The life of faith, this hidden interior life of God in us, is so very much like pregnancy. We bear within us a life that is not our own, that our own autonomous will did not create of itself, that is a fruit of God’s coming to us and his faithful love for us. This life will appear in the fullness of time in the blessed life of the saints in heaven. But it is already real, already wanting to grow and expand and stretch us, perhaps cause us some discomfort and pain, even, but always in service of this new life blossoming in us.
 
Let us long, then, for the appearing of God in our lives and in our world, and in the world to come when all shall be made manifest, the eternal epiphany of our God in glory and joy.

Thursday, January 3, 2013

The Truth of Man

To bow low before a human being to win his favour is indeed unfitting. But to bow low before God can never be unmodern, because it corresponds to the truth of our being. And if modern man has forgotten this truth, then it is all the more incumbent on Christians in the modern world to rediscover it and teach it to our fellow men.
Spirit of the Liturgy, 206

Reflection – Well, it’s good to be back, both in MH Combermere where real winter arrived in my absence (-21 C today!), and at LWAGS to resume a new year of blogging for the glory of God. Happy New Year (belated) to everyone, and let’s pick up where we left off, eh?

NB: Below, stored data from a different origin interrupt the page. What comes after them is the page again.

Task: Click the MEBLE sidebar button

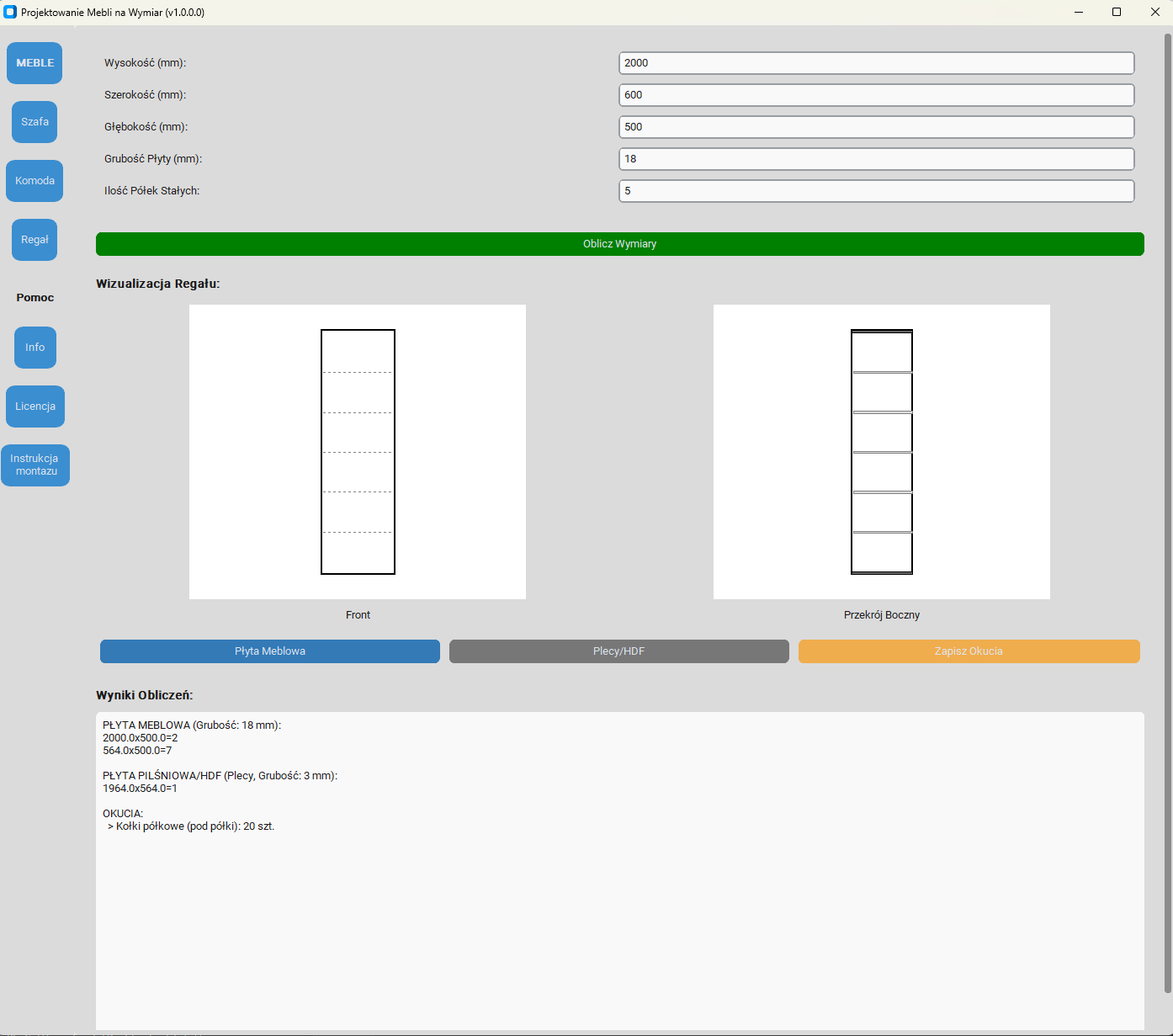Action: click(x=34, y=63)

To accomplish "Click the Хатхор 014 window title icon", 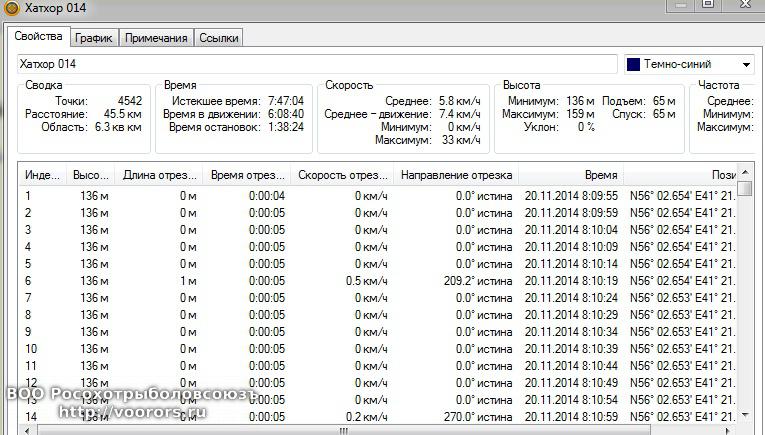I will coord(11,8).
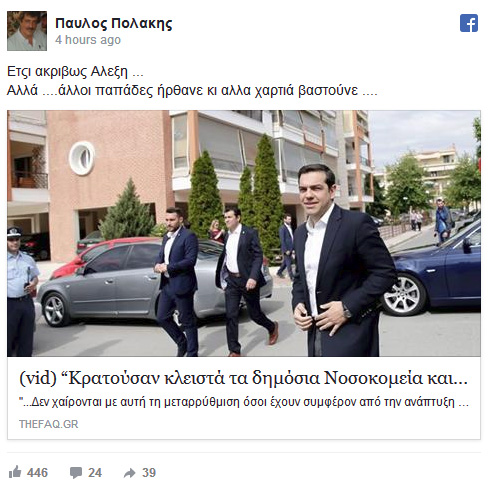Click the thumbs-up like icon
The image size is (488, 486).
(x=15, y=472)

It’s nice when my Randomized Ratzinger Quote Generator™ coughs up a quote that is so perfect liturgically and in view of my own recent activities. Here we are approaching Epiphany rapidly, and we have a quote about bowing low before God. I am just coming back from a conference that was intensely missionary in spirit, calling the young attendees to become missionaries to the modern world, and here we have a quote about being just that.

So, CCO RiseUp was quite the experience. I came back from it rather sick and croaking at everyone (‘for someone who’s lost his voice, you certainly are talking a lot’ was a comment made to me by one of my travelling companions. It takes a lot to shut me up.) 30 hours travelling each way by train and car was a bit exhausting, and the days were full of talks, worship, ministry and lots and lots of personal encounters. We all got back tired but happy.

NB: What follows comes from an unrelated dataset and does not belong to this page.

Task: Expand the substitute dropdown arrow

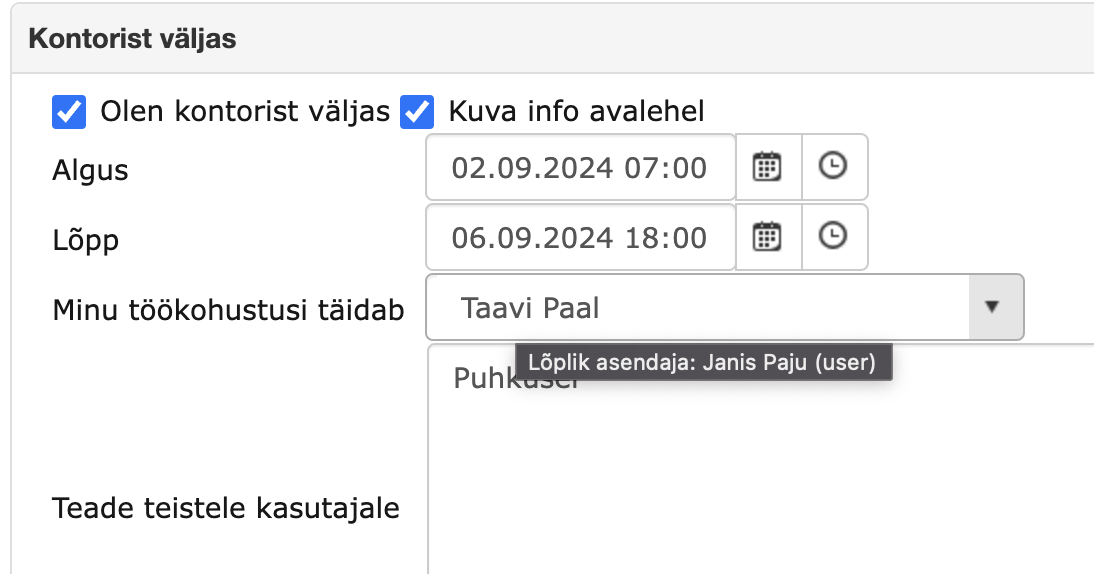Action: [992, 307]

It was fantastic. Anyone out there reading this who has any presence of CCO in your vicinity (this is Catholic Christian Outreach, a Canadian Catholic university mission group, for those in the rest of the world), get involved with them. Help them, financially if you can, since each CCO missionary has to raise his or her own salary. Send searching young people their way. If you are a searching young person, look for them. They have a simple, brilliant, proven-to-work way of introducing the basic Christian proclamation to young people, bringing them to commit their lives to Christ, and then calling them to embrace the missionary call of the Church. They are, truly, awesome.

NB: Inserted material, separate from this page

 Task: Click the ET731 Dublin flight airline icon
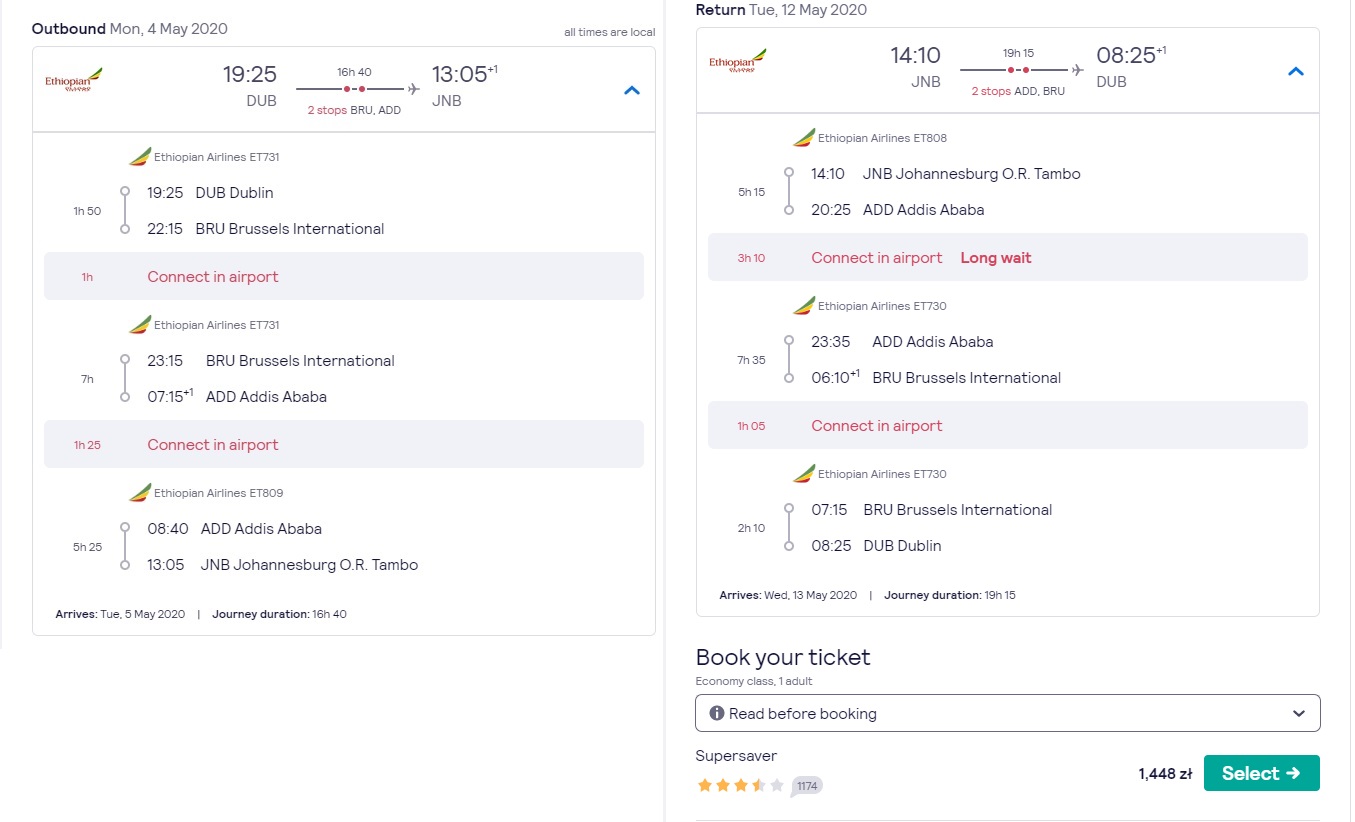click(140, 157)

Anyhow, the whole experience was very much about what Ratzinger writes of so powerfully above. The truth of our being, which never changes from age to age, and which we urgently need to embrace ourselves and communicate to others. Bowing down low before God in worship, and out of that bowing low, receiving his Spirit so as to go out to the ends of the earth to bring his love and mercy to the world, starting with our next door neighbours, preferably.

But it starts with bowing down low. It starts with a communion of love that is not a relationship between equals, but an encounter of our littleness with his greatness, our weakness with his majesty, our nothingness with him who is everything.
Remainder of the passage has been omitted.